Sexual addiction comes from taking the easy way out. We experience pain and frustration in our relationships, and so we would rather chose an alternative where we have more control, or at least we think we do. I’m a big fan of technology, but I wonder if the technology of our culture is providing us too many opportuntities to take the easy way out.

  • The obvious example is the easy access of pornography and the easy stimulation it provides instead of the work that goes into maintain a genuine relationship. But what about…?
  • Cheat codes in video games allow us to take the easy out rather than patiently struggle through something we are having difficulty with.
  • We share our deep thoughts in blogs, where, more often than not, our readers are those who agree with us and voice support. Thus, we share our thoughts in a safe environment. (How many of you have I talked to who have told me you hesitate to comment here because you don’t know if you have anything to say or that you might look foolish? Even that falls in this.)

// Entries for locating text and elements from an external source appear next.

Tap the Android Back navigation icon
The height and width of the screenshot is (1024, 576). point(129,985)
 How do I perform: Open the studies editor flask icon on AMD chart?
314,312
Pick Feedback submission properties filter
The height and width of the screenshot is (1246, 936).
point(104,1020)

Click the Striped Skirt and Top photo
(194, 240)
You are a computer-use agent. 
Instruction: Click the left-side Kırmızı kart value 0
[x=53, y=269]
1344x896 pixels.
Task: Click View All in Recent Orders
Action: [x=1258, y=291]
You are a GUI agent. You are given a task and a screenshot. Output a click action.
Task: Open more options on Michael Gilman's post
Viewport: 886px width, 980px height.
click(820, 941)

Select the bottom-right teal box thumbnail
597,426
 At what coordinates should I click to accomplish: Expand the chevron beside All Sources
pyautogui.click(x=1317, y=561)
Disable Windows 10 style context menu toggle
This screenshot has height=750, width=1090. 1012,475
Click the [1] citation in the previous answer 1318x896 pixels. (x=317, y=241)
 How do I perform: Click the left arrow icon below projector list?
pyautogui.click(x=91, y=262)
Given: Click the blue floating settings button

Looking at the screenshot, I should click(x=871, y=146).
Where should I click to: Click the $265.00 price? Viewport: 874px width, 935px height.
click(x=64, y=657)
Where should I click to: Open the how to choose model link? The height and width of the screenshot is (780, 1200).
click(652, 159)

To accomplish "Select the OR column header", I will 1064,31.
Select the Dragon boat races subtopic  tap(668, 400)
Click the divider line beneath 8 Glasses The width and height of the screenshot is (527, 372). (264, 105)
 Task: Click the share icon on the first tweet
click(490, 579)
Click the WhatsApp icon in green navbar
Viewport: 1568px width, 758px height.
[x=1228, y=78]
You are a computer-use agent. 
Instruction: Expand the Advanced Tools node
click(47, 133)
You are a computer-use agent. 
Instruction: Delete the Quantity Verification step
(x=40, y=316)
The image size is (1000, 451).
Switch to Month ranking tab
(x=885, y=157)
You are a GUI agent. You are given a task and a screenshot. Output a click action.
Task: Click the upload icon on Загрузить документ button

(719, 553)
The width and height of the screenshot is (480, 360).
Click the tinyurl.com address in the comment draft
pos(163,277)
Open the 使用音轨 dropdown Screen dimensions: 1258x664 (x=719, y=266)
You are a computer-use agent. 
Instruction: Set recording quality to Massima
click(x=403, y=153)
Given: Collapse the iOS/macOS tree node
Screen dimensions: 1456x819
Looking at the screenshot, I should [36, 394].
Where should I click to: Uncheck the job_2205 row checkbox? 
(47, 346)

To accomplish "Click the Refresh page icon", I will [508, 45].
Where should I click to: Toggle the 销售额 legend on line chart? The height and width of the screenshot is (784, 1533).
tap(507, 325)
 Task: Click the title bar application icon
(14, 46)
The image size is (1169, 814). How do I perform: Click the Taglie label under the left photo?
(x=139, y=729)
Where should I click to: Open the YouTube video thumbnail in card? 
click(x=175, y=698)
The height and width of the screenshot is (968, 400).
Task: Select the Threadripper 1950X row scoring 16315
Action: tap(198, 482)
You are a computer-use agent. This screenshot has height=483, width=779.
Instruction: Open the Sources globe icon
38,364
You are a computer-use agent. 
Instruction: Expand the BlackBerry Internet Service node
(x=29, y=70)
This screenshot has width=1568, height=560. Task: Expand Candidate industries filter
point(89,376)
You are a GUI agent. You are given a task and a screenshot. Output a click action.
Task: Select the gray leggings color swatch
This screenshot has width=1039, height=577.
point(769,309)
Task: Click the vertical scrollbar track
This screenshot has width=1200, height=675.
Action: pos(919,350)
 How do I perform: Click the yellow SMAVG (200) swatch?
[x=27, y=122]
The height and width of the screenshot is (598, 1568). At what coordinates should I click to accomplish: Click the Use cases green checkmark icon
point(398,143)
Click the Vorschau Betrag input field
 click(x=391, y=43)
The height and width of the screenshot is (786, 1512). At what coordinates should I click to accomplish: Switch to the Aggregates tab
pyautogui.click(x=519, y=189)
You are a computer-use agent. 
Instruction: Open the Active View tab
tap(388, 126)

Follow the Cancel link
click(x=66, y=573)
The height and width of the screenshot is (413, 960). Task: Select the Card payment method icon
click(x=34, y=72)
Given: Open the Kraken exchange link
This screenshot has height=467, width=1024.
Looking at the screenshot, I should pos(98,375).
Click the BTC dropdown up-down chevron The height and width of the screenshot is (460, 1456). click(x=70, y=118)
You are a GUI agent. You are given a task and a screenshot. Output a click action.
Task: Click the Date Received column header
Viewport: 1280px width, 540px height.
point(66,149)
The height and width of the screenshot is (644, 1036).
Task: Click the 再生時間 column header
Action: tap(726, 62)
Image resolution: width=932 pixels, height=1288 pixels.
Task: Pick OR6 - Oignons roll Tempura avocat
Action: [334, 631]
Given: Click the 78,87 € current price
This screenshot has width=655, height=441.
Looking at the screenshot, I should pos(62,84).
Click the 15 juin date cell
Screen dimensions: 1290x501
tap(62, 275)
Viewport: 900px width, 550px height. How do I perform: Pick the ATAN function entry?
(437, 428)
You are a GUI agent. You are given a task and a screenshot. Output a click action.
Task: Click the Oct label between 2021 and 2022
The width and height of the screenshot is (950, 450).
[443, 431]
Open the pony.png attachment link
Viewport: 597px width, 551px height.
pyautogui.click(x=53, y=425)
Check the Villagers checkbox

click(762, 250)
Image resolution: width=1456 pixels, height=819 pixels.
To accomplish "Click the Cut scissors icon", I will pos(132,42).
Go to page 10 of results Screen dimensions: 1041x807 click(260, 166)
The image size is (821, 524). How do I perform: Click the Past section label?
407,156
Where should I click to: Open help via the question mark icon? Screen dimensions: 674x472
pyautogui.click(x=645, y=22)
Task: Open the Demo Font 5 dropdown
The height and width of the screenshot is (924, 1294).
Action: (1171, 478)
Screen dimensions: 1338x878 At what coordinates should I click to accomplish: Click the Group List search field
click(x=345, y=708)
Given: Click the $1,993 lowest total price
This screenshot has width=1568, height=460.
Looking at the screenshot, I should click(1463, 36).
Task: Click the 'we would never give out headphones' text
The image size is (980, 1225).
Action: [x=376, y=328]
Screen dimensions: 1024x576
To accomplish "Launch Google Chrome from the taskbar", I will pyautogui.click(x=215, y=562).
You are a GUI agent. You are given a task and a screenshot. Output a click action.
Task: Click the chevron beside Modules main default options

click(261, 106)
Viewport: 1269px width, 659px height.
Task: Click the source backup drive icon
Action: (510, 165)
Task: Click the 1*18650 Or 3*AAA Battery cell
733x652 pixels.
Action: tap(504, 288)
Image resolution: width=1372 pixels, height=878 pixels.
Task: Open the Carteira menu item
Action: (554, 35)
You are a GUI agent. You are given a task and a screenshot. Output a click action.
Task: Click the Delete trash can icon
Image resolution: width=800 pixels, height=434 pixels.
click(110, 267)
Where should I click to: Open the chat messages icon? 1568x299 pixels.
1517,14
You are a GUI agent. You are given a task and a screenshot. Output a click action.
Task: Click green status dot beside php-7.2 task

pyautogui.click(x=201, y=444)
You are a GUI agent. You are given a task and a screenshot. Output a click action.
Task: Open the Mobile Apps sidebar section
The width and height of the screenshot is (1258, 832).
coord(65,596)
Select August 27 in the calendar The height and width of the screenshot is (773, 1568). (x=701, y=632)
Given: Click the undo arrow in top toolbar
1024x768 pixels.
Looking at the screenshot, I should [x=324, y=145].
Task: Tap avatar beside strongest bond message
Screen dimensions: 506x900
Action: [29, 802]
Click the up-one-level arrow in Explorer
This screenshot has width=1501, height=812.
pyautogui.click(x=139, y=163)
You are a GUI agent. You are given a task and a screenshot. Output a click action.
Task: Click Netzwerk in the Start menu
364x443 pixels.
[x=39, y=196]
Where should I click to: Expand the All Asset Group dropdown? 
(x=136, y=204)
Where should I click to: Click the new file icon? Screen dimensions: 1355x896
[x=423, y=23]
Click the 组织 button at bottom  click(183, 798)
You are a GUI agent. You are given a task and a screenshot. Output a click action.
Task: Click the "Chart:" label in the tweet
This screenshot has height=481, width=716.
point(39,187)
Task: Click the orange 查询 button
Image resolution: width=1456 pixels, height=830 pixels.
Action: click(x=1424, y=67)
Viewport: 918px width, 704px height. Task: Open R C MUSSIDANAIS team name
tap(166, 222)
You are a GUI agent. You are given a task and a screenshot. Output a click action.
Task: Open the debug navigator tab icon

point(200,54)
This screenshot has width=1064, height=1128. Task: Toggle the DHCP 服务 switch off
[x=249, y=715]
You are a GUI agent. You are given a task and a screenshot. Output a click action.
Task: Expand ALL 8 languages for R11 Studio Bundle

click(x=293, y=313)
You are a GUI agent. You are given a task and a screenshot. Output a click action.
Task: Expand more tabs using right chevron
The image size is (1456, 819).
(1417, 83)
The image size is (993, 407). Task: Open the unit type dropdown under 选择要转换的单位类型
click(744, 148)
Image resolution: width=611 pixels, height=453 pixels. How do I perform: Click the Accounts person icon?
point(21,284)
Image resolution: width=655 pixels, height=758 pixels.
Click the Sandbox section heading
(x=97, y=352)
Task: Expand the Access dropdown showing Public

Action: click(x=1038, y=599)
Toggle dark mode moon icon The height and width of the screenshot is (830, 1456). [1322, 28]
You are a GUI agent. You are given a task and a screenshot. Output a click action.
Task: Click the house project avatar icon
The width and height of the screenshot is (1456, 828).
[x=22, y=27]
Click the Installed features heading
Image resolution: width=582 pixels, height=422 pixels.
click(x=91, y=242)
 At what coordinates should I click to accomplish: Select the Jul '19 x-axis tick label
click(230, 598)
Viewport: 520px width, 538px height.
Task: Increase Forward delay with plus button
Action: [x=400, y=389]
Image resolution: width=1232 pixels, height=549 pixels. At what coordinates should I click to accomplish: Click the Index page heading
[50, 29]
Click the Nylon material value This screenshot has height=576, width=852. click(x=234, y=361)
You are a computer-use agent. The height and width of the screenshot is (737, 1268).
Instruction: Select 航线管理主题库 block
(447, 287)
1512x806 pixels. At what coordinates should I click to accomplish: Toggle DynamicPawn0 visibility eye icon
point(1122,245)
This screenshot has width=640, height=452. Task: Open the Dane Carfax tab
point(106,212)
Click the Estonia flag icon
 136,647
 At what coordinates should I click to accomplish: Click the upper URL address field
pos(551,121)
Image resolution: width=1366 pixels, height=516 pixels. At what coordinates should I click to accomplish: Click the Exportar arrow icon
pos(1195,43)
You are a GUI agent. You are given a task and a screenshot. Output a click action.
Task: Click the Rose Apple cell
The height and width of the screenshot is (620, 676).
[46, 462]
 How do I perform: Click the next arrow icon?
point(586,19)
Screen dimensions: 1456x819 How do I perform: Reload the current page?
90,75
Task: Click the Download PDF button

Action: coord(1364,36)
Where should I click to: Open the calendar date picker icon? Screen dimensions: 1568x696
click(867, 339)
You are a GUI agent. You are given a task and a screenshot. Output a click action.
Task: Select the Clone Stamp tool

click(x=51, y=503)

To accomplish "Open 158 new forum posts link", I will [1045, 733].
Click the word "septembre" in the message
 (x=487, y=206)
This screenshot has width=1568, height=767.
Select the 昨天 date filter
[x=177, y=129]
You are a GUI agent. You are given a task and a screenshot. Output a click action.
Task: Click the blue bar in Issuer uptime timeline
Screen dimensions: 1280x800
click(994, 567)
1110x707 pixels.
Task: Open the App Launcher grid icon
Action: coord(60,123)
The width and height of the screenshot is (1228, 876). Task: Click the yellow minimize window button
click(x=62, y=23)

Life is hard. Sometimes it is downright difficult and may seem unbearable. Often people turn to Christianity in hopes of finding the easier way, and all too often Christianity has simply been presented as Your Best Life Now.

I’m all for teaching that following Jesus leads to life to the fullest. I believe that with everything in me, and teach it often. But sometimes that comes through longsuffering, patience and endurance. We have to teach this easy-out culture to face the reality of their life and tell themselves the truth. There are no cheat codes. The last chapter of the book spoke to this, and I will close with a paragraph from it:

We can’t prevent the problems of sexual addiction within the church if we don’t change our message from “how to feel better now” to the unpopular biblical theme that the sufferings we experience “are not worth comparing with the glory that will be revealed in us” (Romans 8:18). We must emphasize the message of patience, endurance, perseverance and hope rather than the message of immediate healing for the wounds of life. We must teach spiritual groaning rather than tacitly encouraging spiritual murmuring when God doesn’t seem to be meeting our needs today.